Provided text »
###

Mr. Christian NDOMBI; Cultural Affairs Officer at UNESCO pointed that the history of slavery and Transatlantic slave trade is that of silence, by the perpetrators of the act and the victims, due to shame. He added that UNESCO launched the “slave route” Project in 1980 to break the silence, with in-depth studies undertaken on the practice of slavery, to let the world know the ills of the transatlantic slave trade in a bid to wipe out modern forms of slavery. Mr Ndombi further emphasized that youths are targeted to let them know and remember what transpired during the slave trade not for revenge but for quality education so as to prevent a recurrence of such heinous and inhumane acts.

UNICs Jean NJITA said the United Nations is committed to help young people learn from the history of slavery and transatlantic slave trade in order to help fight racism and prejudice, for countless stories of enslaved children, women and men (such as the recent story of black migrants sold as slaves in Libya) still remains untold. “On this Day, the United Nations urges us to reflect on the inhumane and humane capacity that lies within us” he added, further calling on all to take the commitments spelt out in the Universal Declaration of Human Rights and the Charter of the United Nations as a guide for the present and the future so that a more just and equitable world can be bequeathed to future generations.

###

Data segment »
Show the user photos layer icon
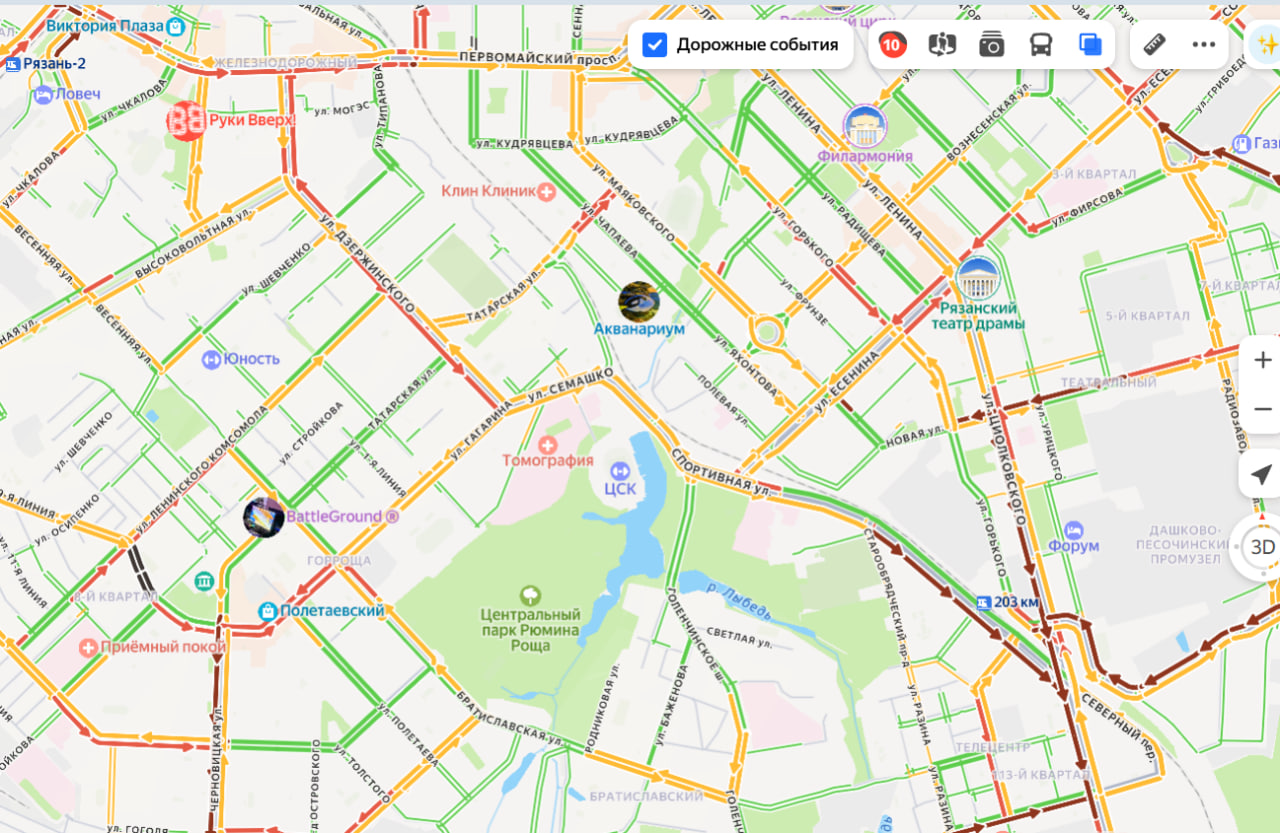The height and width of the screenshot is (833, 1280). [x=992, y=45]
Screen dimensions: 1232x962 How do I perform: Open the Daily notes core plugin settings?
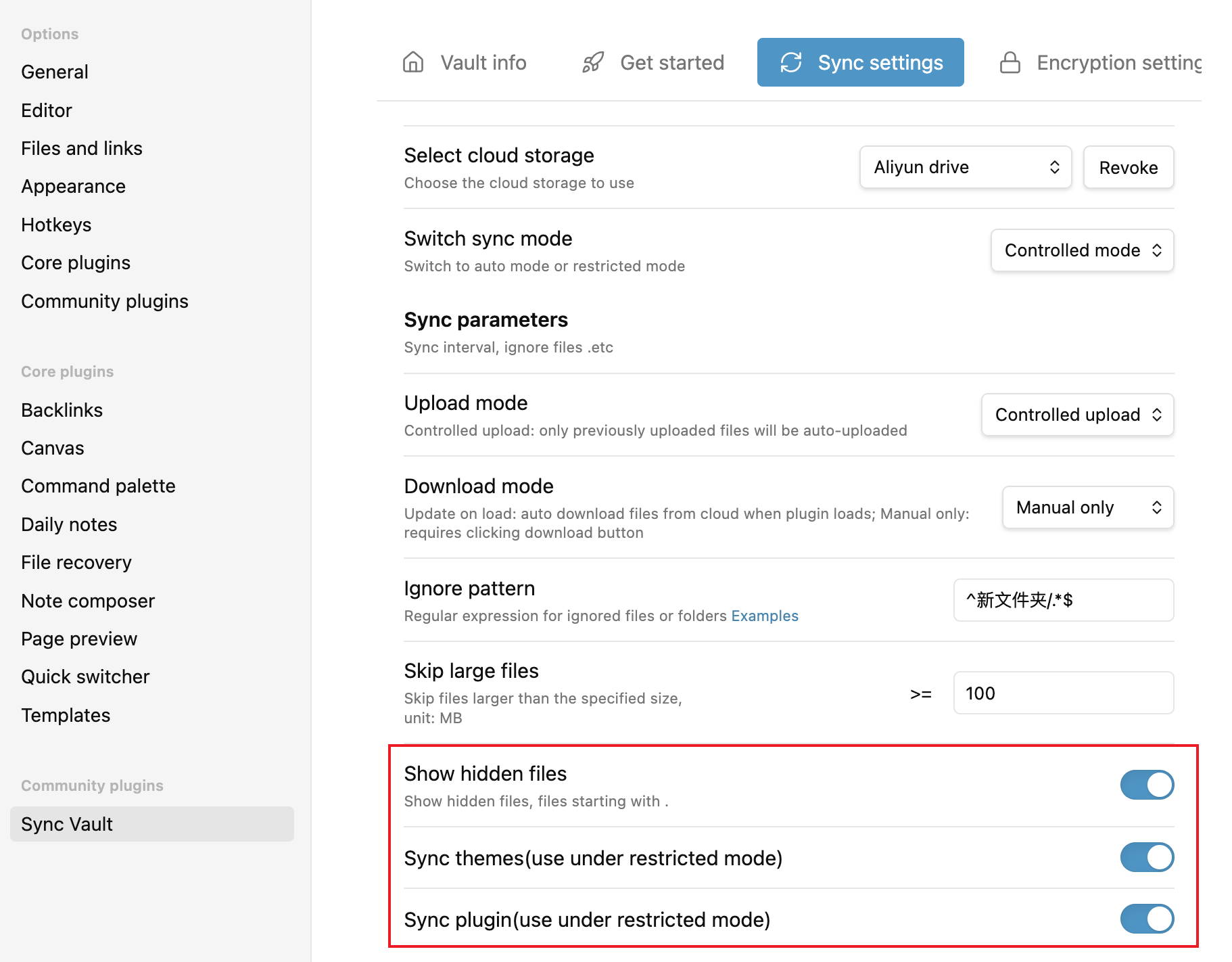[x=69, y=524]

###

Tasks »
**a.** Could you rewrite the passage on slavery remembrance from "UNICs Jean NJITA" through "to future generations.", with "racism" replaced by "discrimination"?
**b.** In the passage on slavery remembrance, which groups are named in the phrase about the countless untold stories of enslaved people?

Responses in order »
**a.**
UNICs Jean NJITA said the United Nations is committed to help young people learn from the history of slavery and transatlantic slave trade in order to help fight discrimination and prejudice, for countless stories of enslaved children, women and men (such as the recent story of black migrants sold as slaves in Libya) still remains untold. “On this Day, the United Nations urges us to reflect on the inhumane and humane capacity that lies within us” he added, further calling on all to take the commitments spelt out in the Universal Declaration of Human Rights and the Charter of the United Nations as a guide for the present and the future so that a more just and equitable world can be bequeathed to future generations.

**b.** Children, women and men.